カンタベリー出身のウルトラランナー、ソフィー・ウッズさん(42)が、欧州アルプス山脈を縦断する総距離約2000kmのロングトレイル「ビア・アルピナ」を29日間で走破し、最速記録を更新した。
世界屈指の過酷な耐久チャレンジとされる同ルートは、獲得標高がエベレスト登頂12回分に相当するという。
ウッズさんは7月4日にイタリアをスタートし、スロベニア、オーストリア、ドイツ、リヒテンシュタイン、スイス、フランスを経由して、土曜日にモナコの地中海沿岸にゴールした。道中は熱波や嵐、アブの大群、山火事による5kmの迂回など数々の困難に見舞われた。
「最高に嬉しいけれど、へとへとです」とBBCに語ったウッズさん。ゴール前の数日間は1時間半から2時間半ほどの睡眠しか取れず、「そこで少し限界を超えてしまった」と振り返った。旅の序盤は特に厳しく、「体中が腫れて痛み、筋肉を1500万本くらい傷めたと思った」というが、3週目に入ると調子が上向き、「山を朝食のように食べている感覚になった」と話した。

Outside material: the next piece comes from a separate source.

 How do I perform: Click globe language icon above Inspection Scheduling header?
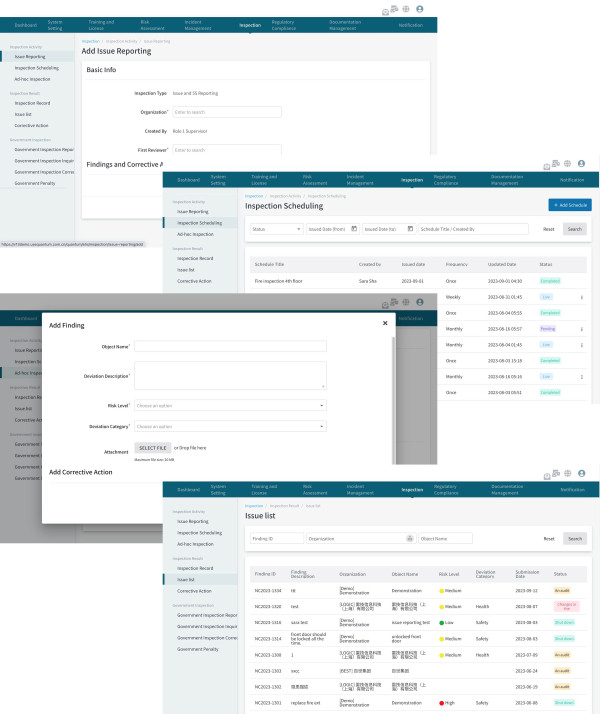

これまでの最速記録は、英国人ランナーのジェイク・キャトラル選手が2024年に樹立した35日。ウッズさんは「最初から記録は狙っていた。30日以内で走りたいという気持ちがあり、自分の強さと実力には自信があったが、それを超える結果になった」と語り、「ウルトラランニングは準備と精神力、そして何があっても前に進み続けられるかどうかがすべて」と結んだ。